Formatting

Professionalism, Craftsmanship, Discipline

This section is about how my code is formatted in the IDE. Careful and considered formatting helps to make the intent of the code easy to read and understand.

Firstly, don’t fight the IDE. My normal weapon of choice is Visual Studio and I don’t mess with the changes made by the IDE’s own formatting commands. It’s a tail I’d be forever chasing. Beyond that, here are the rules I live by…

Whitespace discipline is important:

  • Use blank lines to separate things that should be separated
    • 2 lines between methods
    • 1 blank line to separate ifs and loops from surrounding code
    • 1 blank line between variables and code
    • 1 blank line after return unless followed by a brace

One Class per File. Each class should be in it’s own file, named after the class.

Source files are mostly quite small, 50 or 150 lines is not uncommon. If a source file is more than 500 lines I double check to make sure the isn’t an SRP violation.

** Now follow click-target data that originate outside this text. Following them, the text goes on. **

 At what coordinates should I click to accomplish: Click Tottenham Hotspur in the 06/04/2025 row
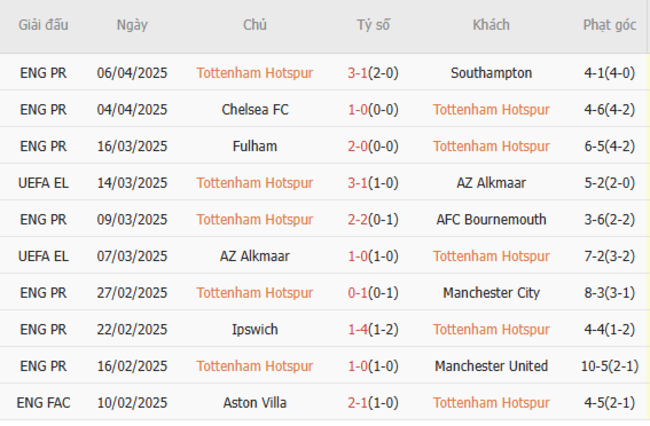click(255, 73)
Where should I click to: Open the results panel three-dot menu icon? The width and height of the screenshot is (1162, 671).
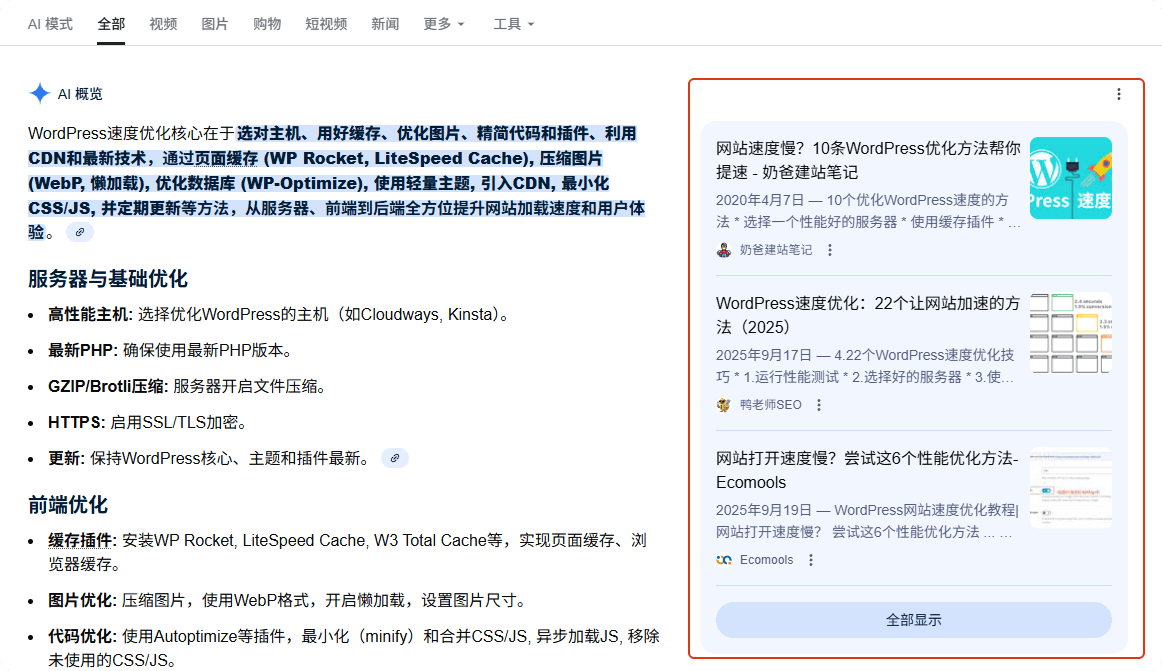click(x=1118, y=93)
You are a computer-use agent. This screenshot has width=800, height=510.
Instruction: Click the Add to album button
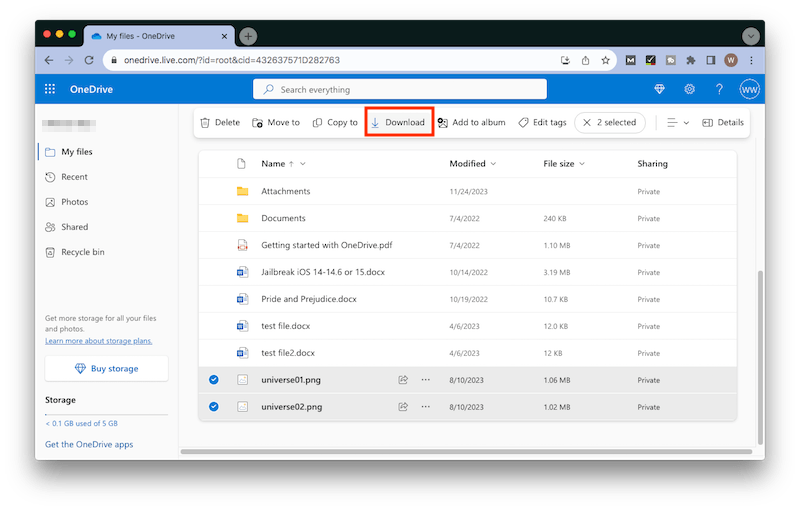471,123
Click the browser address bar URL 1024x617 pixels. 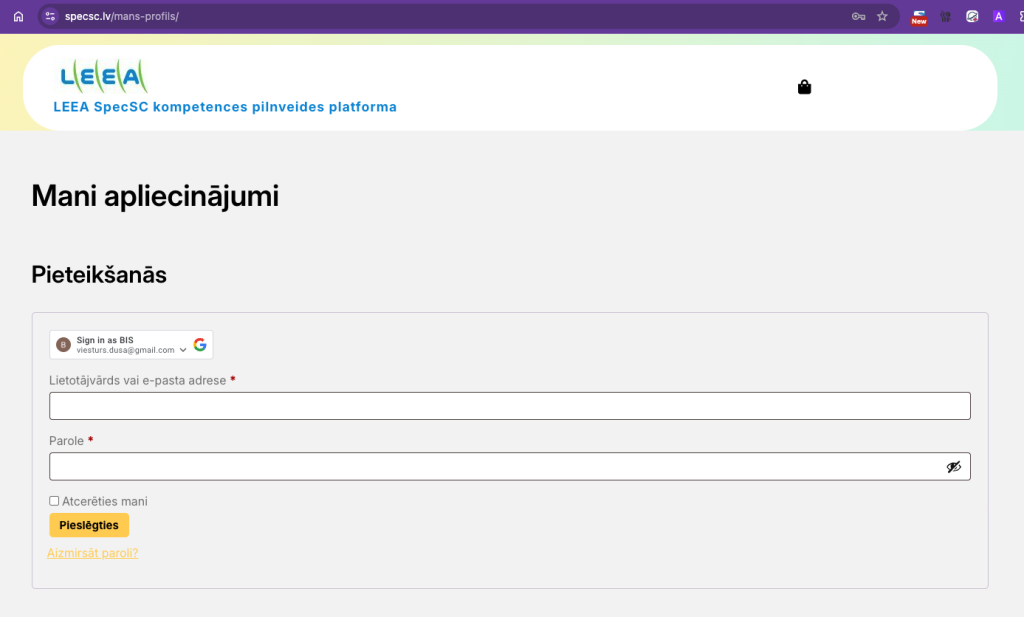(x=121, y=16)
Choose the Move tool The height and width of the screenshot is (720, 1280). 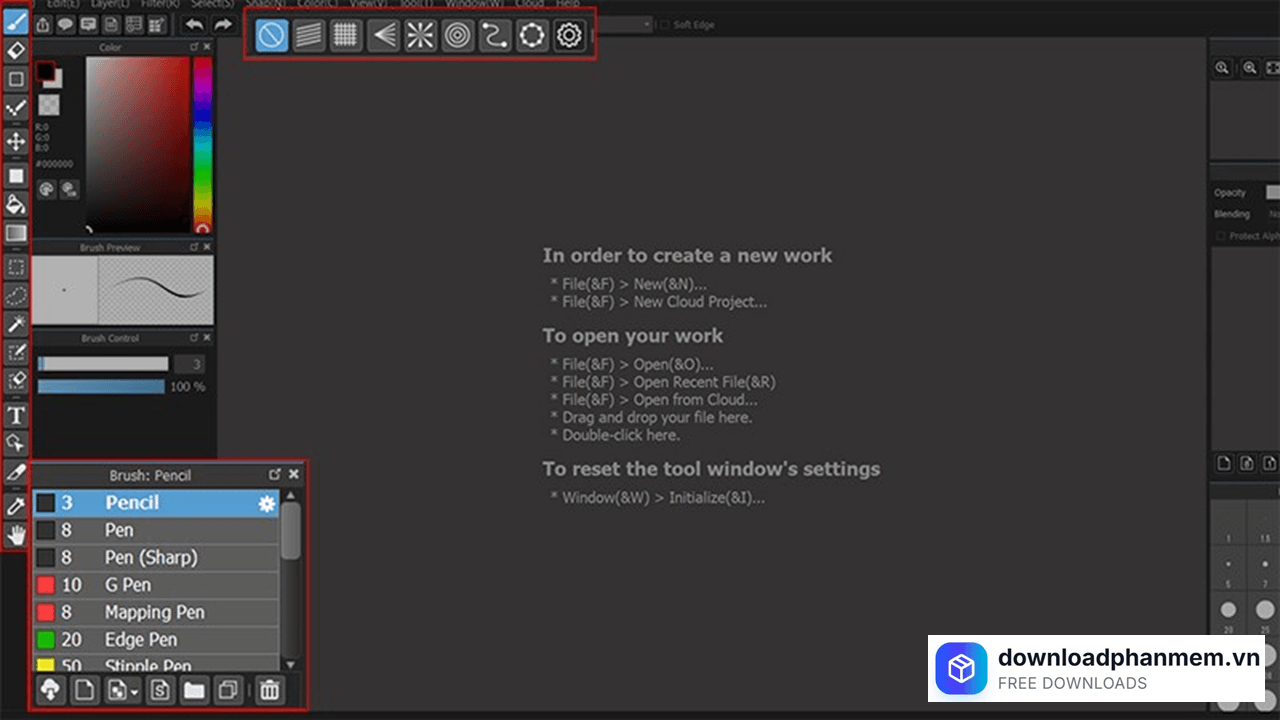point(16,141)
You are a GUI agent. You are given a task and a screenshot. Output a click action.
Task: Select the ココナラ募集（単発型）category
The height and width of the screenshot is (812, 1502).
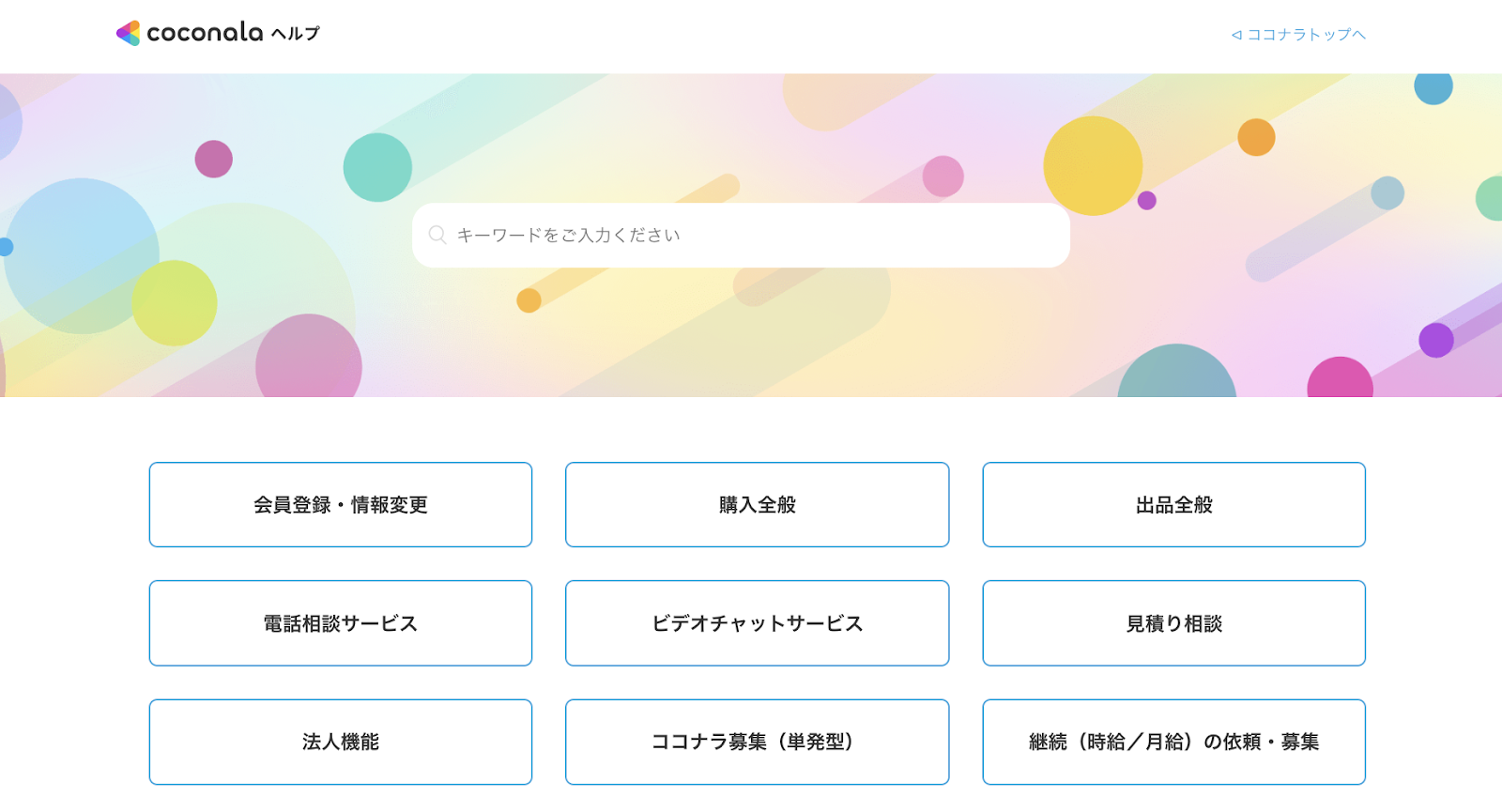click(x=757, y=741)
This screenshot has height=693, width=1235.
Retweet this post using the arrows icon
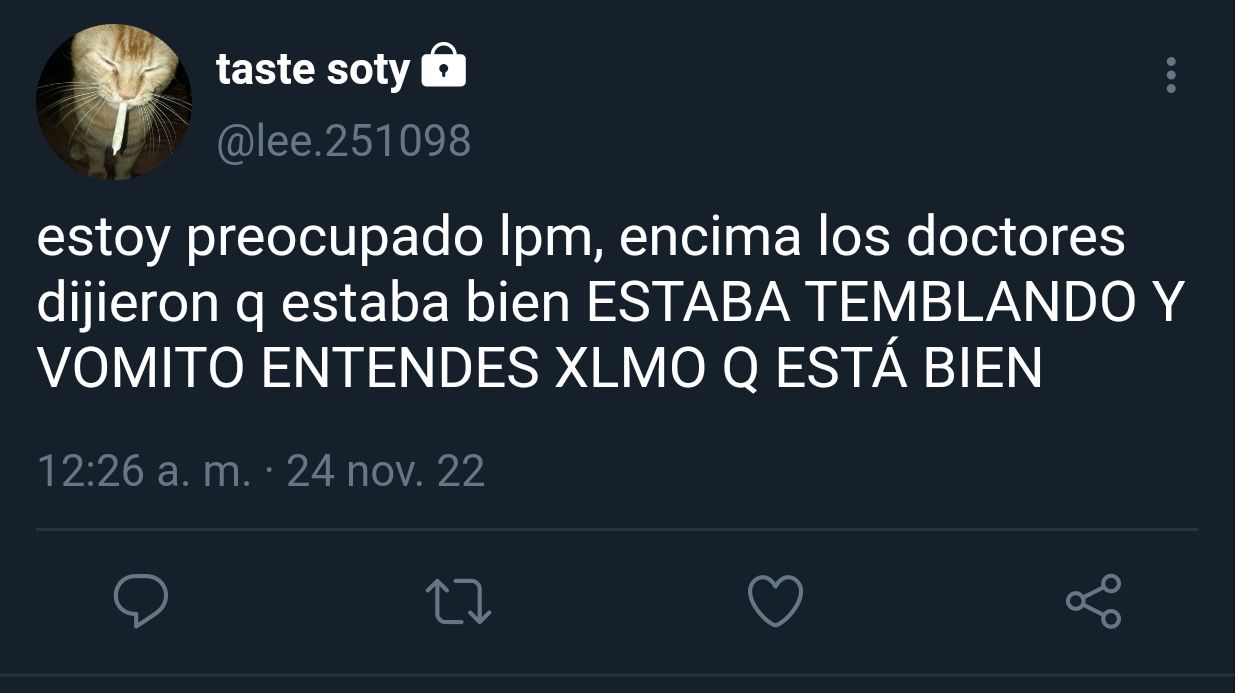458,601
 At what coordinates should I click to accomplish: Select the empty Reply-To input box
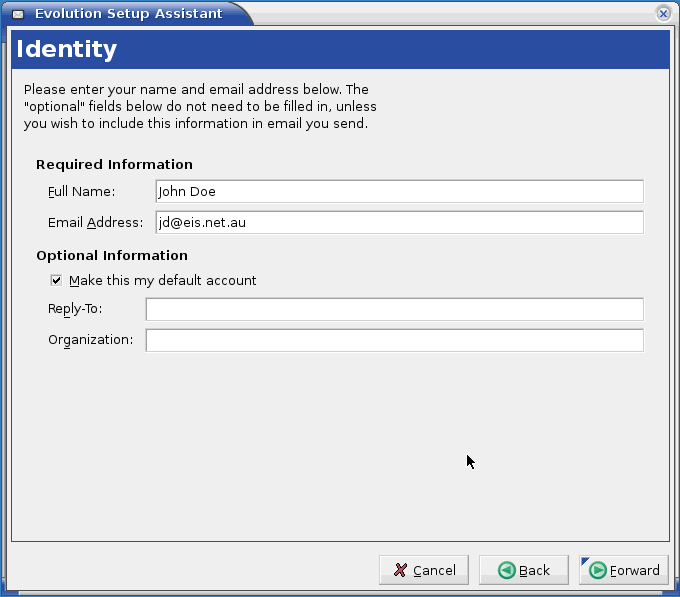[394, 309]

Horizonal Formatting: Never make your reader scroll horizontally. Modern screens are getting wider so this rule is changing but I think regardless of screen with lines of more than around 100 characters are painful. Most of the time lines are less than 40 or so characters. For indenting I stick with the Visual Studio default of 4 spaces.

Braces:

C# uses ANSI/ISO style braces.

void MyMethod()
{
}

Java, JavaScript & Typescript us K&R* style braces

void MyMethod() {
}

Just One If

I hate putting braces around single line ‘if’ statements and prefer the second styling below…

if (somePredicate)
{
    DoSomething();
}

if (somePredicate)
    DoSomething();

The first option seems to be to unnecessarily add to the length of the file, forcing the reader to scroll more. However, using braces in this way seems to be pretty much the Microsoft defined best practice for C# and you can’t fight city hall. Whichever option you prefer, in any given project, pick one and stick to it. If you don’t use braces then you should at least put the ‘DoSomething’ call on its own line so you can easily set a break point on it.